Und Kickl attackiert in bewährter rechtsradikaler Manie ununterbrochen das »System«. Es besteht für ihn aus »Systemparteien«, einer »Systempresse«, »Systempolitikern« und einem »Systemkanzler«, was allesamt wegmüsse. Es geht nicht darum, Reformen oder eine bessere Politik zu machen, sondern um nicht weniger als einen Staats- und Demokratieumbau.

Was das konkret bedeutet, ist im Wahlprogramm der FPÖ nachzulesen und wurde in diversen Reden und Interviews Kickls deutlich gesagt:

  • Es sollen »Notgesetze« möglich werden, mit denen man zum Beispiel das Menschenrecht auf Asyl abschafft.
  • Zuwanderern soll die österreichische Staatsbürgerschaft wieder entzogen werden, wenn sie »nachhaltig Integrationsverweigerung« betreiben.
  • Es soll verpflichtend eine Volksabstimmung geben, wenn ein Volksbegehren 250.000 Unterschriften bekommt; diese Volksabstimmungen könnten alles Mögliche entscheiden, zum Beispiel ob »das Volk« eine »unfähige« Regierung absetzen kann.
  • Der erste Artikel der Bundesverfassung soll so verändert werden, dass Österreich eine »wehrhafte, souveräne« Republik ist, was »uns vor den Übergriffen der EU, der WHO, des Weltklimarates schützt« – also ein De-facto-Austritt aus der EU.
  • Für Lehrer*innen, die nicht im Sinne der FPÖ unterrichten, soll es eine »Meldestelle gegen politisierende Lehrer« geben; eine »Ombudsstelle« für Fehler der öffentlichen Rundfunk- und Fernsehsender ORF gibt es schon; Freimaurer sollen namentlich aufgelistet werden.
  • Es soll eine »neue Förderstruktur« für Medien geschaffen werden, an der sämtliche Medien »unabhängig von ideologischen Festlegungen« (auch ultrarechte) teilhaben sollen. Der »überschießende Verhetzungsparagraf«, mit dem »rechte Politik und Meinungen kriminalisiert« würden, soll abgeschafft werden.
  • Schließlich soll Österreich von einem »freiheitlichen Volkskanzler aus dem Volk und für das Volk« regiert werden, dessen Wahlmodus und Befugnisse unklar gelassen werden.

* Erfasste Daten:
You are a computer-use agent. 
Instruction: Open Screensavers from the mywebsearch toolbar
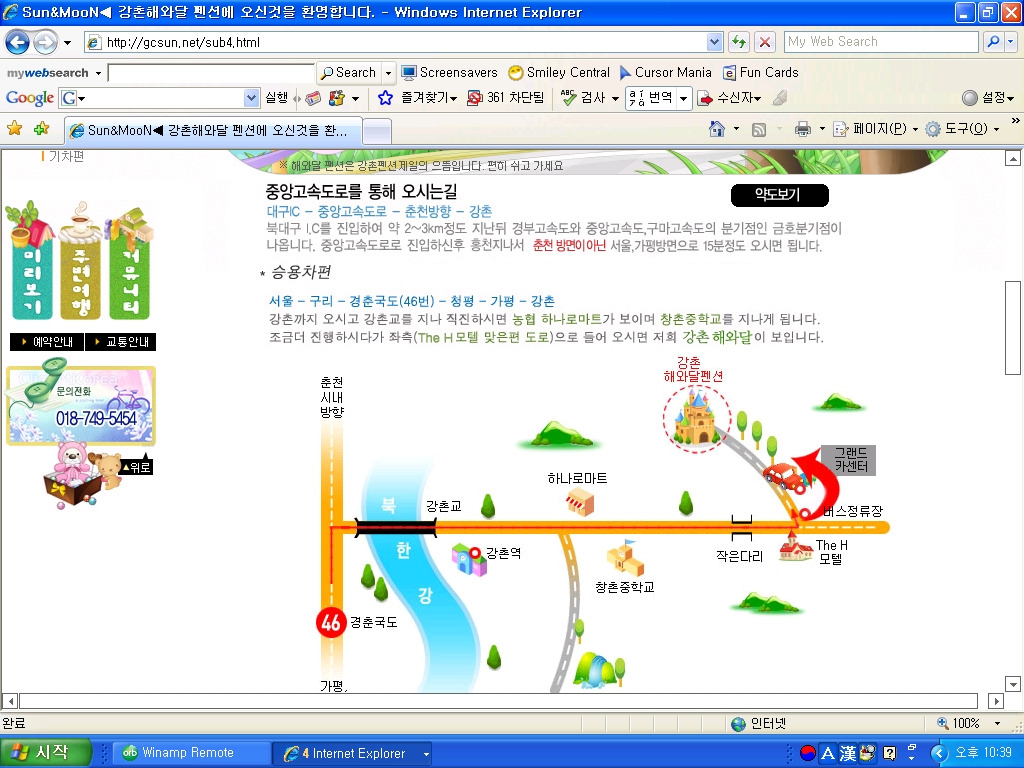click(x=449, y=73)
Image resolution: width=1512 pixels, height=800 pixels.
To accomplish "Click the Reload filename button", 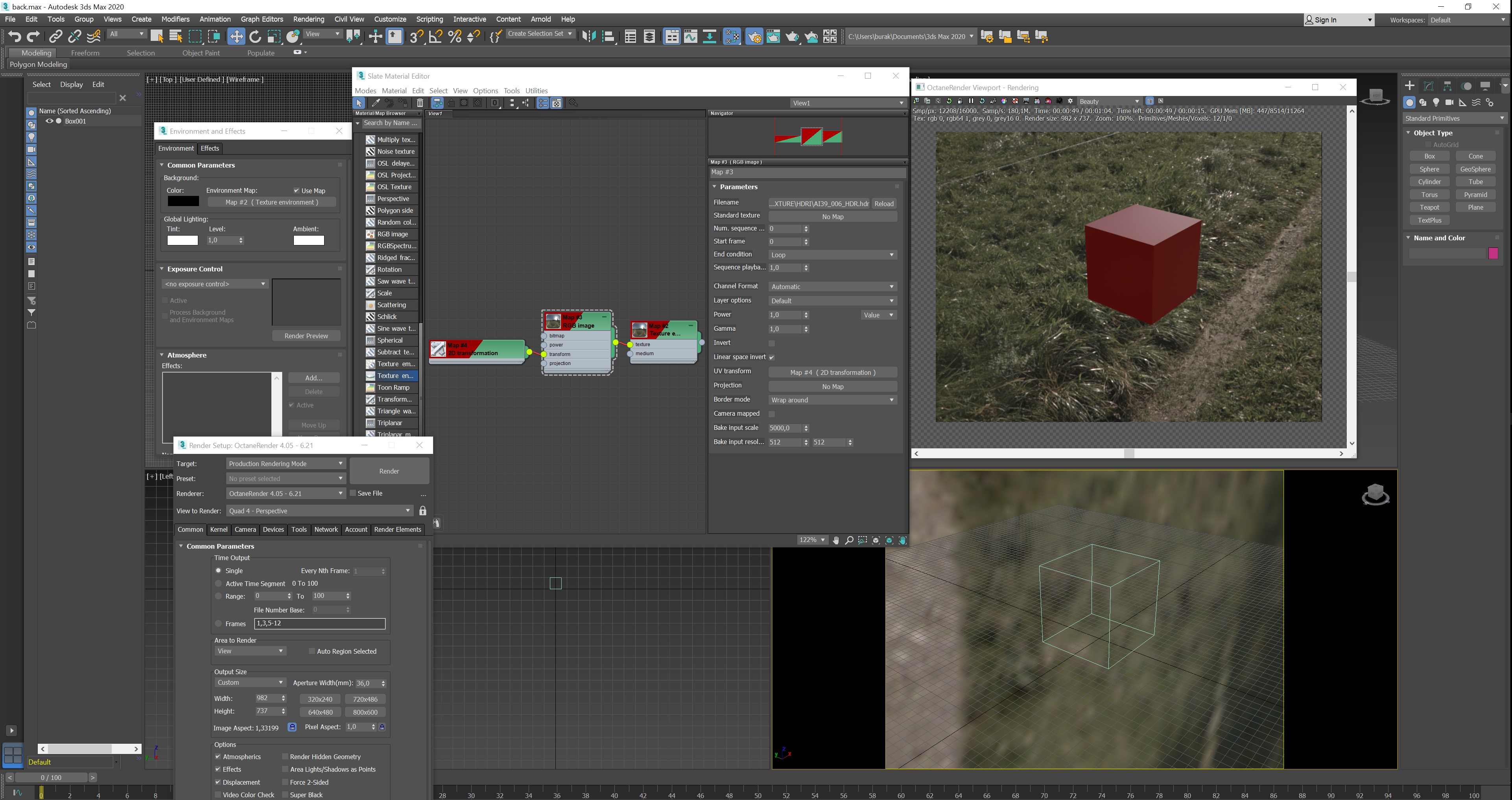I will 883,204.
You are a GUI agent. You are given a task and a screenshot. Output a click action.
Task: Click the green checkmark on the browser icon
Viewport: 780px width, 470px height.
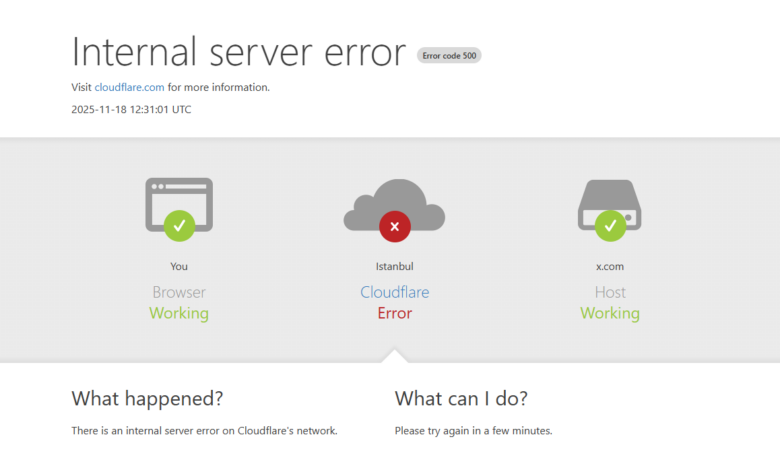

* Aufgabe 1:
Beantworte anhand des Textes über das Wahlprogramm der FPÖ die folgenden Fragen:
(a) Wie viele Unterschriften muss ein Volksbegehren bekommen, damit es verpflichtend eine Volksabstimmung geben soll?
(b) Welche Stelle soll es für Lehrer*innen geben, die nicht im Sinne der FPÖ unterrichten?
(c) Vor wessen Übergriffen soll die Änderung des ersten Artikels der Bundesverfassung schützen?
* Aufgabe 2: Ermittle jede Zeile der Einträge, in der das Wort „width“ vorkommt, und gib diese Zeilen unverändert wieder.
Der Ausgangstext und die Einträge stehen in keinem Zusammenhang miteinander.

* Antwort 1:
(a) Ein Volksbegehren muss 250.000 Unterschriften bekommen.
(b) Es soll eine »Meldestelle gegen politisierende Lehrer« geben.
(c) Sie soll vor den Übergriffen der EU, der WHO und des Weltklimarates schützen.

* Antwort 2:
Image resolution: width=1512 pixels, height=800 pixels.
Viewport: 780px width, 470px height.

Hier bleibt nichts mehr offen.